TEMPO.CO, Jakarta - Mantan Wakil Menteri Hukum dan Hak Asasi Manusia, Denny Indrayana, enggan menjelaskan alasannya tetap menjalankan Payment Gateway. Padahal Komisi Pemberantasan Korupsi meminta Kementerian Hukum dan HAM memperkuat dasar hukum program tersebut.
"Tadi saya sudah jelaskan.

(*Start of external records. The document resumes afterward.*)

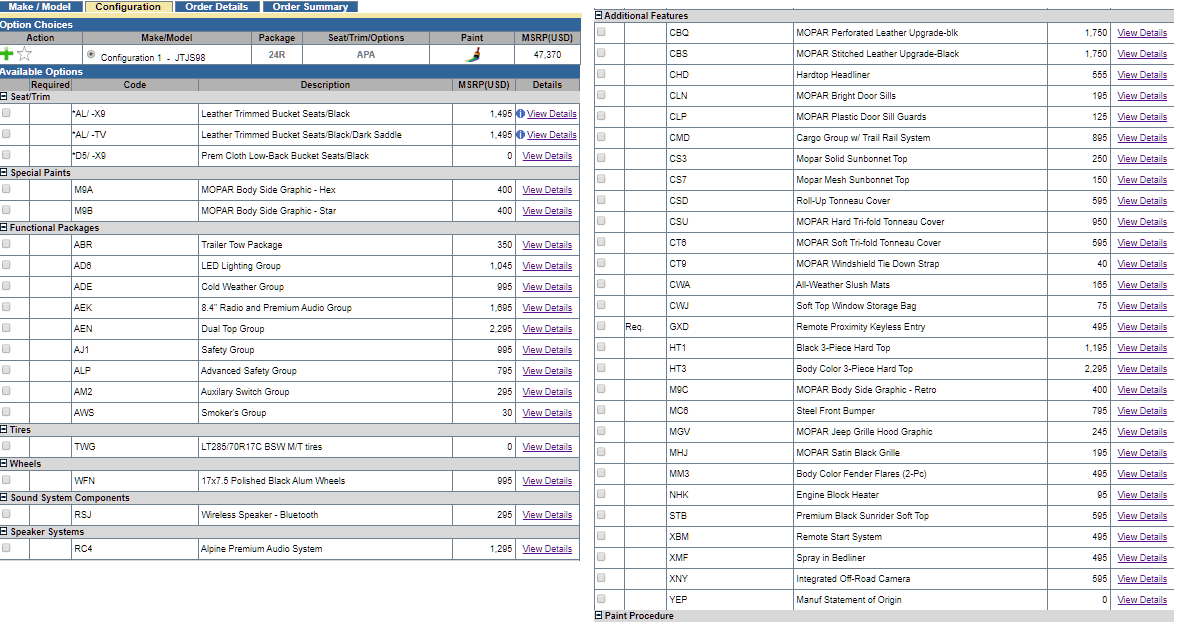
Task: Click the green plus add configuration icon
Action: (x=7, y=54)
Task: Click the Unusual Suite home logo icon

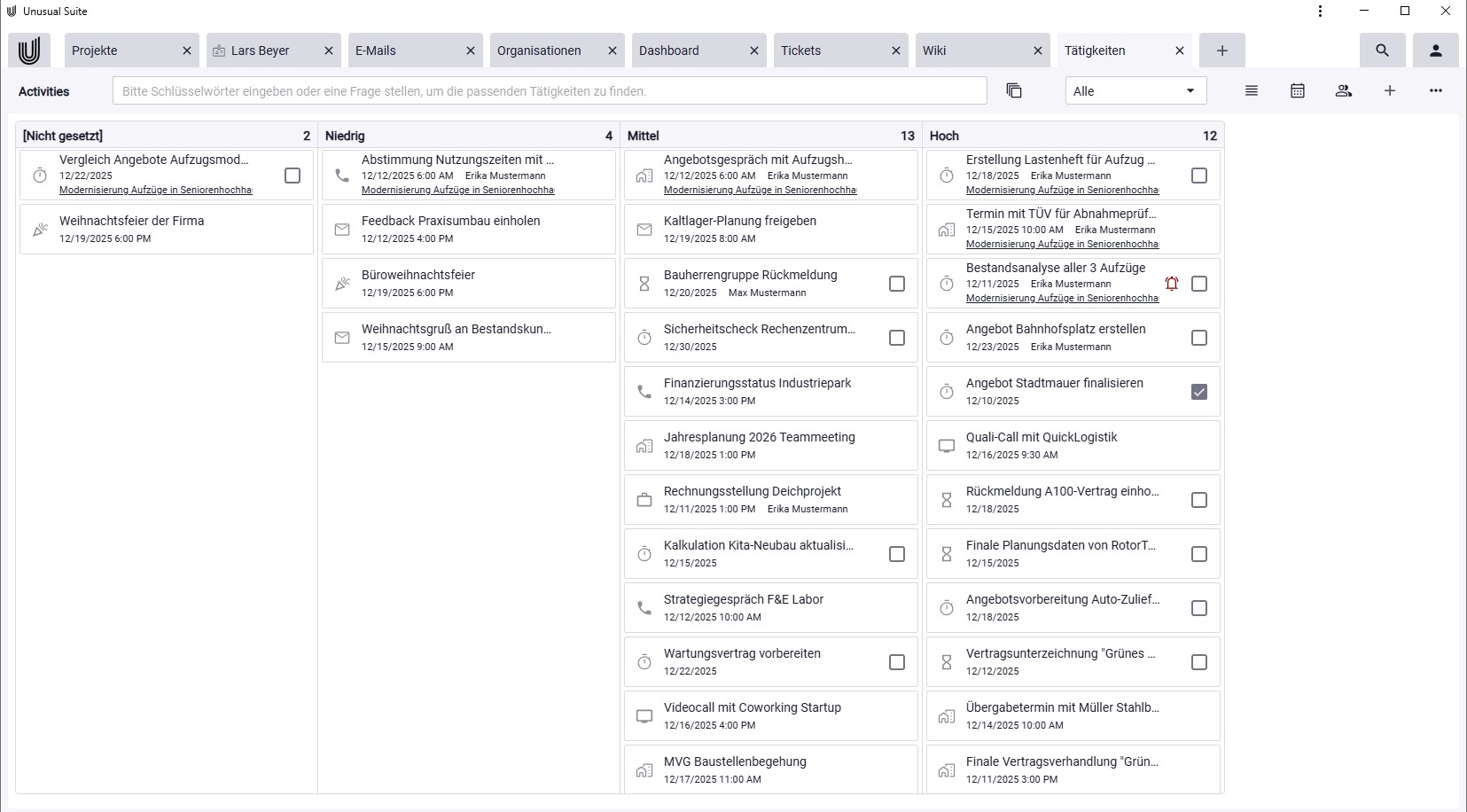Action: point(29,51)
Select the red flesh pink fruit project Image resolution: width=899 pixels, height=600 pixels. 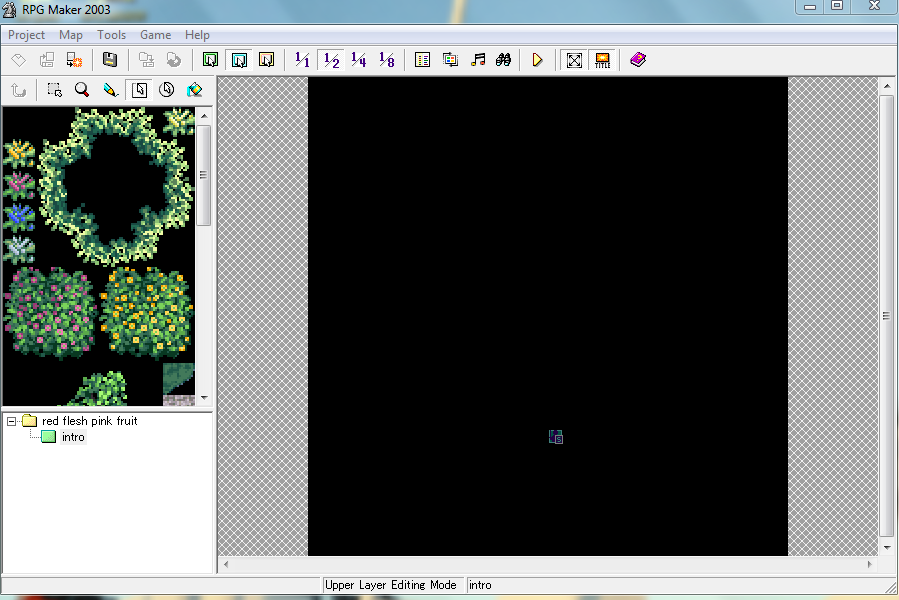[89, 421]
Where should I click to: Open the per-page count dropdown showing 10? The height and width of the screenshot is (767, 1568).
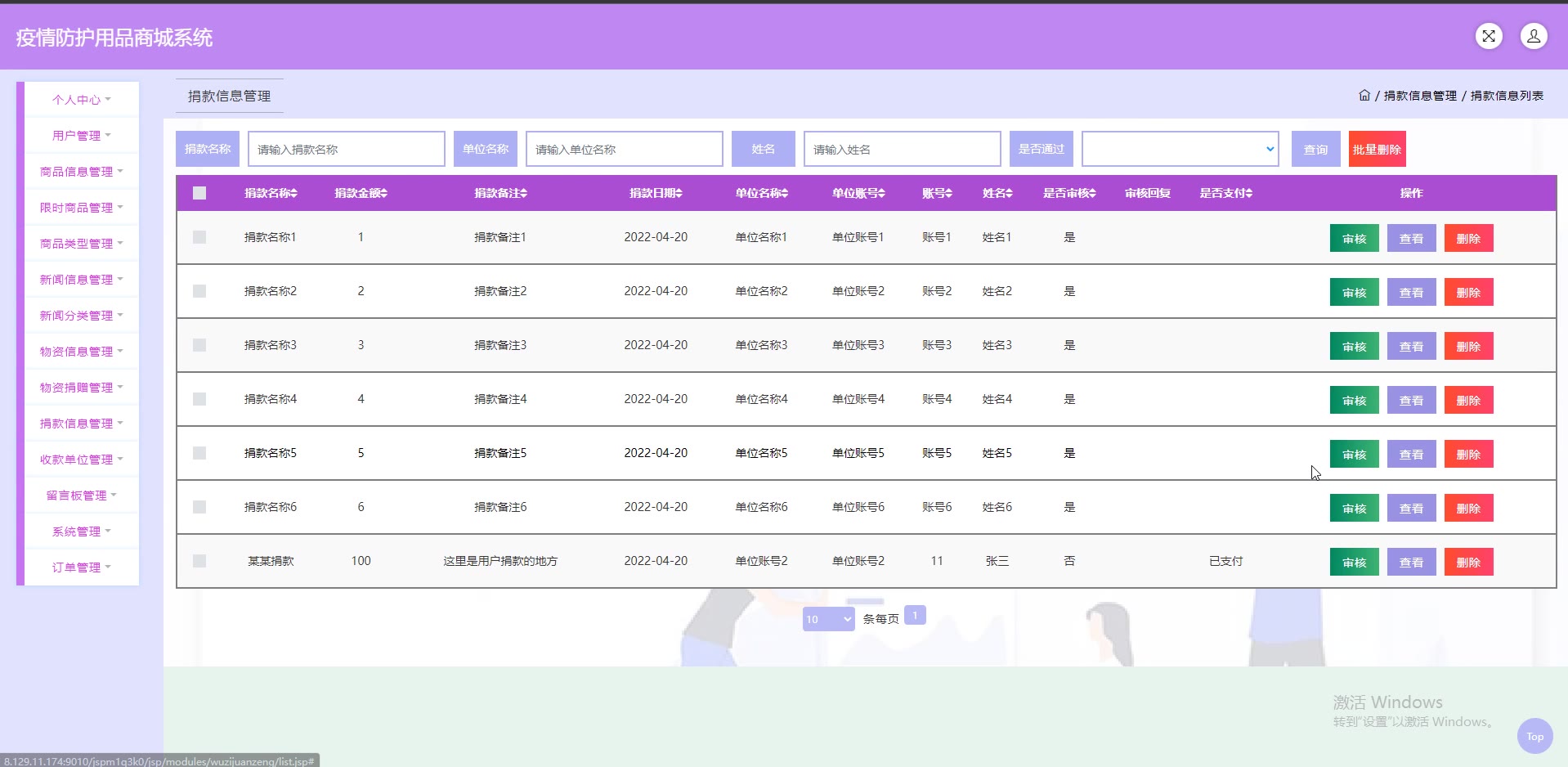coord(828,619)
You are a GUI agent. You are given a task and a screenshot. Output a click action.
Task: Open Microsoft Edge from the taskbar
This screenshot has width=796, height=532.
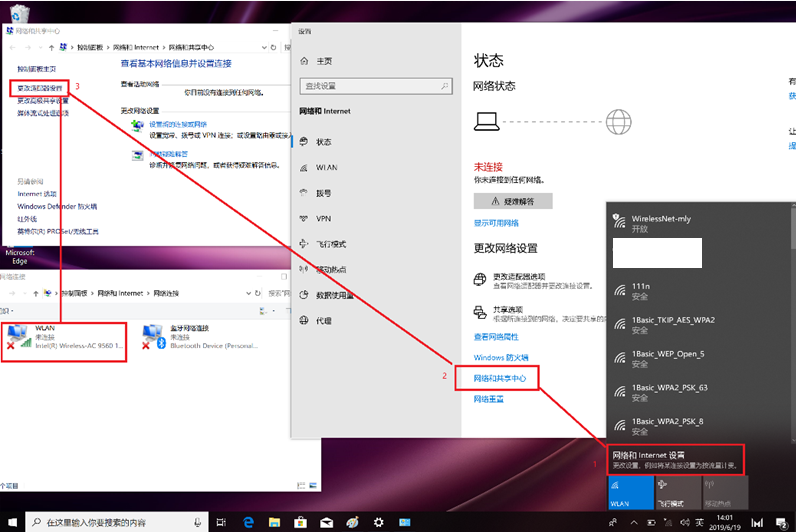251,521
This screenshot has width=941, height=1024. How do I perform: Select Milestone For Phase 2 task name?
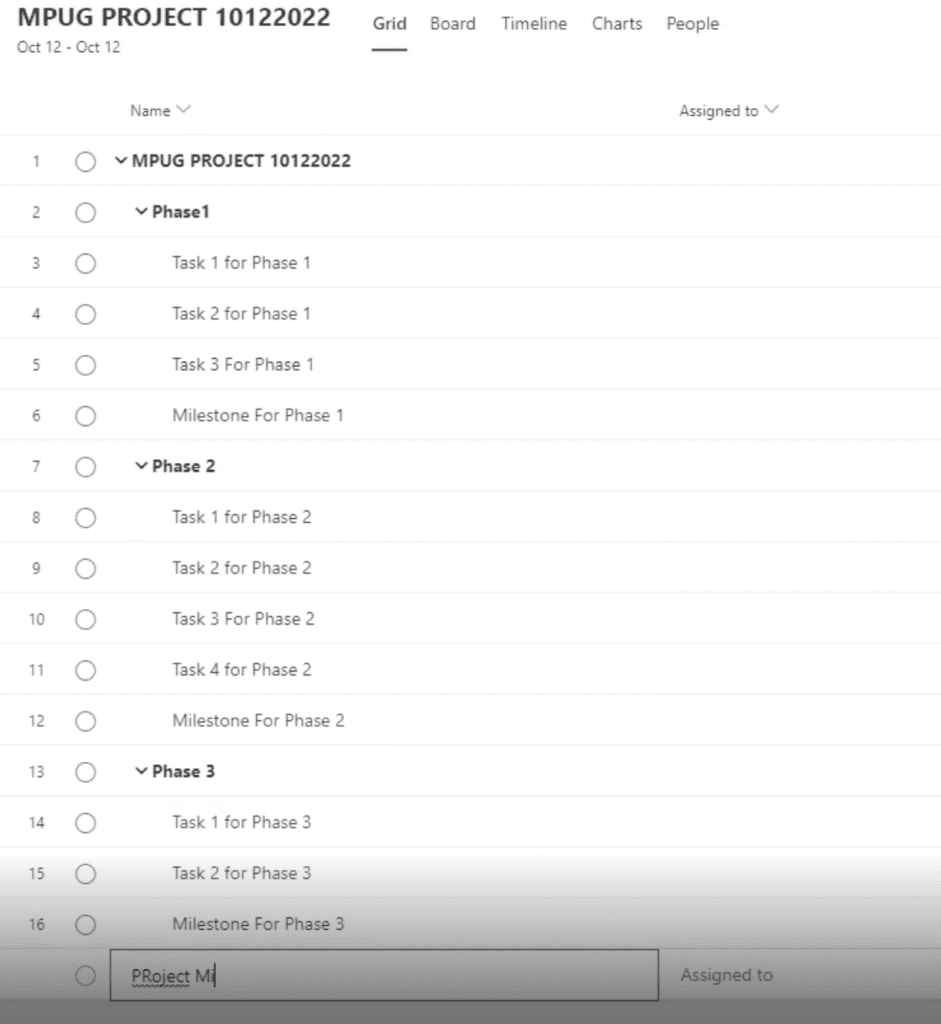[x=258, y=721]
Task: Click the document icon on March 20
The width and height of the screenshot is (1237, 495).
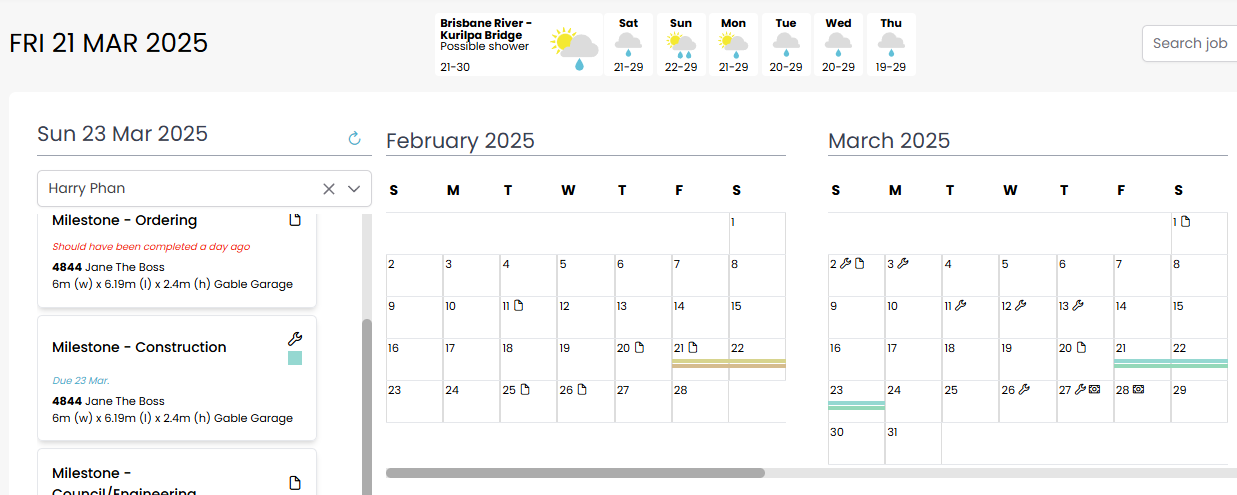Action: [1080, 348]
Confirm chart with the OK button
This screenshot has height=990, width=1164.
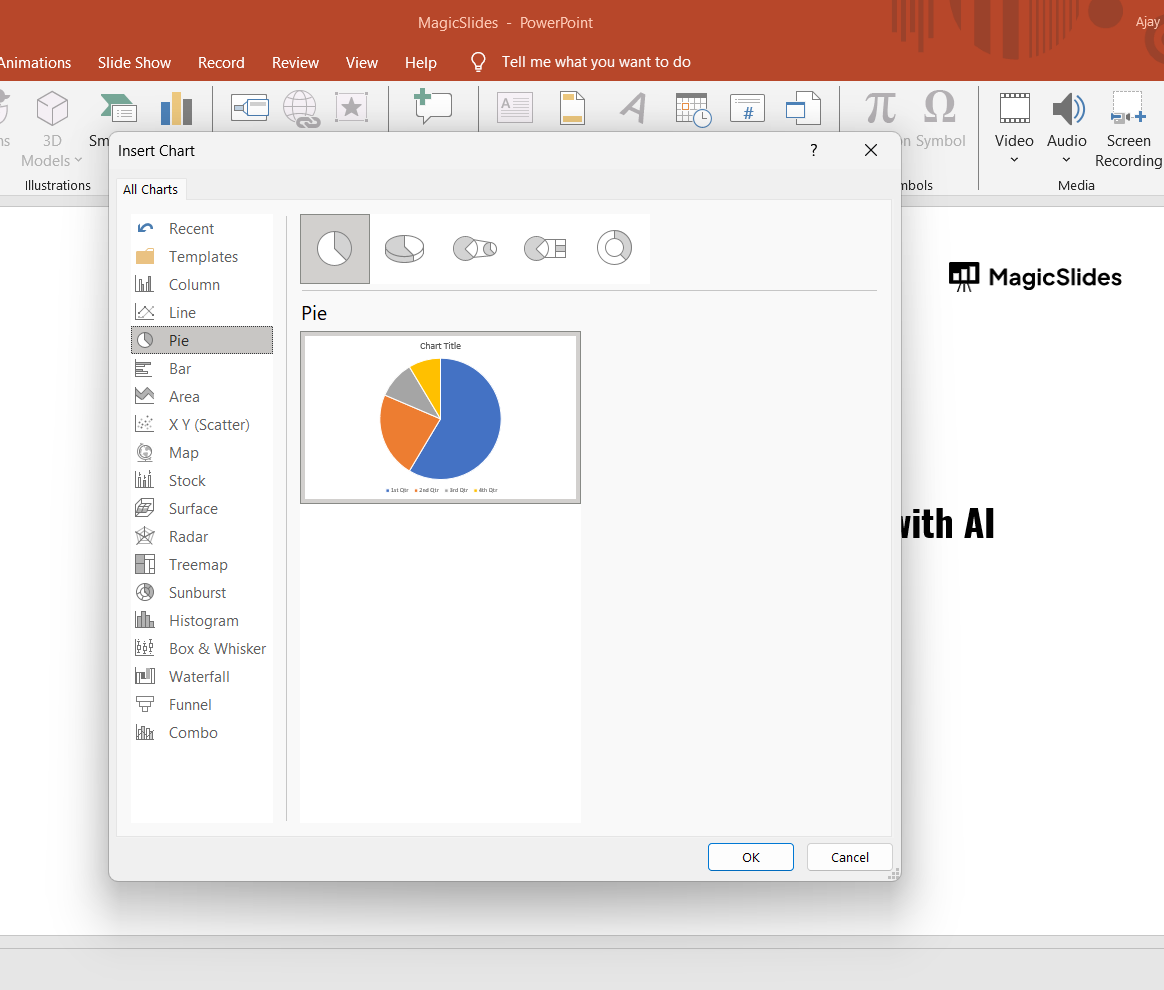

Penjelasan saya itu," kata Denny seusai diperiksa penyidik Badan Reserse Kriminal Polri sekitar delapan jam di Mabes Polri, Jalan Trunojoyo, Kebayoran Baru, Jakarta Selatan, Kamis, 2 April 2015.
Denny menjelaskan Payment Gateway dijalankan karena merupakan inovasi baru dalam pembayaran pembuatan paspor secara elektronik. "Utamanya pembayarannya lebih mudah cepat murah tanpa pungli dan calo," kata mantan staf khusus bidang hukum Presiden Susilo Bambang Yudhoyono itu.
Kementerian Hukum dan HAM mendapatkan rekomendasi setelah mengadakan pertemuan dengan KPK, Kementerian Komunikasi dan Informatika, Bank Indonesia, Kementerian Pendayaan Aparatur Negara dan Reformasi Birokrasi, serta PT KAI. Dalam rekomendasinya, KPK meminta Kementerian Hukum dan HAM berkoordinasi dengan Kementerian Keuangan dan memperkuat dasar hukum.
Denny mengatakan pertemuan tersebut dilakukan pada 9 Juni 2014. Sementara program tersebut berjalan dari Juli sampai Oktober 2014. Namun Denny tidak menjawab pertanyaan, apakah rekomendasi yang diberikan komisi antirasuah disampaikan secara lisan atau tertulis. "Oke cukup ya," ucap Denny menerobos hadangan wartawan.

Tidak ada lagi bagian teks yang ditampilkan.